- [Your instructions]
The entries below contain a line with "Privacy Policy (36, 2452)" and a line with "返信 (71, 1459)". Quote exactly those two lines and all lines between them.

(Beginning of Task material)

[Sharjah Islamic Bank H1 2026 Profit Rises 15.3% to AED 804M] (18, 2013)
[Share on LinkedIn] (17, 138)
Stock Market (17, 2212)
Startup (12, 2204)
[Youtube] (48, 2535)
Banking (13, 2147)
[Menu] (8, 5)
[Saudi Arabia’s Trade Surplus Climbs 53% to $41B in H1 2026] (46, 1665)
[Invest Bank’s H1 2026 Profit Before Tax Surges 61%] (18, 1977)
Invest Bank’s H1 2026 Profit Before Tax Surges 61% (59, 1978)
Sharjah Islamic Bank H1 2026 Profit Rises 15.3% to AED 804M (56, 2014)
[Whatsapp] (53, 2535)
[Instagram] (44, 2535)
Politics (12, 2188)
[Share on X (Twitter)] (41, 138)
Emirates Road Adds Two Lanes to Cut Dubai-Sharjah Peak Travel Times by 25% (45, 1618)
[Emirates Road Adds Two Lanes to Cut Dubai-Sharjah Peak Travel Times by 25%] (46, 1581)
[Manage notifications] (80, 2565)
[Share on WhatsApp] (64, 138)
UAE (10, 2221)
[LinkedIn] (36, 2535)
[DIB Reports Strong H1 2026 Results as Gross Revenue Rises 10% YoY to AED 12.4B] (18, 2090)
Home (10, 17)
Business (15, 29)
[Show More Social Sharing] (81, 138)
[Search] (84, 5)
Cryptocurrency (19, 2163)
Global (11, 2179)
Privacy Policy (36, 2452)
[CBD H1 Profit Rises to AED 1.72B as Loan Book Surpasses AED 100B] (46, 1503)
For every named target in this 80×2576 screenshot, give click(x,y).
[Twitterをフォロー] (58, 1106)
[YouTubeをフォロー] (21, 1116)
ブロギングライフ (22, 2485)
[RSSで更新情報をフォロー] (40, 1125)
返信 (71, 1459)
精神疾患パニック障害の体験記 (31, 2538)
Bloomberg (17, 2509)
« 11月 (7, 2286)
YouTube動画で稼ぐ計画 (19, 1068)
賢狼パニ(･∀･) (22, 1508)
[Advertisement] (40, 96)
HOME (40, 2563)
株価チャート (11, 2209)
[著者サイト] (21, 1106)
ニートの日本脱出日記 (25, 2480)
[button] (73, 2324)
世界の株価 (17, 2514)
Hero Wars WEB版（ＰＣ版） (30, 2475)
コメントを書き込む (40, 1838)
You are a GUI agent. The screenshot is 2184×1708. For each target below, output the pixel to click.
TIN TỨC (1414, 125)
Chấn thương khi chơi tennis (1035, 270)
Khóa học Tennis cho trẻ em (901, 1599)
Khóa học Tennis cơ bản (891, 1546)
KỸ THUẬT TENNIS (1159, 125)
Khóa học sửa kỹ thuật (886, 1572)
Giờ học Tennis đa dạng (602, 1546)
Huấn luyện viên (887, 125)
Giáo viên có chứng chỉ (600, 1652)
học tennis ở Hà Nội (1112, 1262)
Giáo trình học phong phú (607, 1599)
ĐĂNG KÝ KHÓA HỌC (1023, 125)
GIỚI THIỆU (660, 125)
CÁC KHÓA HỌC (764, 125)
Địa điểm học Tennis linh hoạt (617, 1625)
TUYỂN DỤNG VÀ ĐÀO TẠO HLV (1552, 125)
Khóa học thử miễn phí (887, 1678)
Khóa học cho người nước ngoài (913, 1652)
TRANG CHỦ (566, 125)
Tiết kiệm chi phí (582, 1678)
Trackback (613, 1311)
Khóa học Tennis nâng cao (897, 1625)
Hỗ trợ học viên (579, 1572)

(End of Task material)

- [Answer to this exercise]
Privacy Policy (36, 2452)
[CBD H1 Profit Rises to AED 1.72B as Loan Book Surpasses AED 100B] (46, 1503)
For every named target in this 80×2576 screenshot, give click(x,y).
[Twitterをフォロー] (58, 1106)
[YouTubeをフォロー] (21, 1116)
ブロギングライフ (22, 2485)
[RSSで更新情報をフォロー] (40, 1125)
返信 (71, 1459)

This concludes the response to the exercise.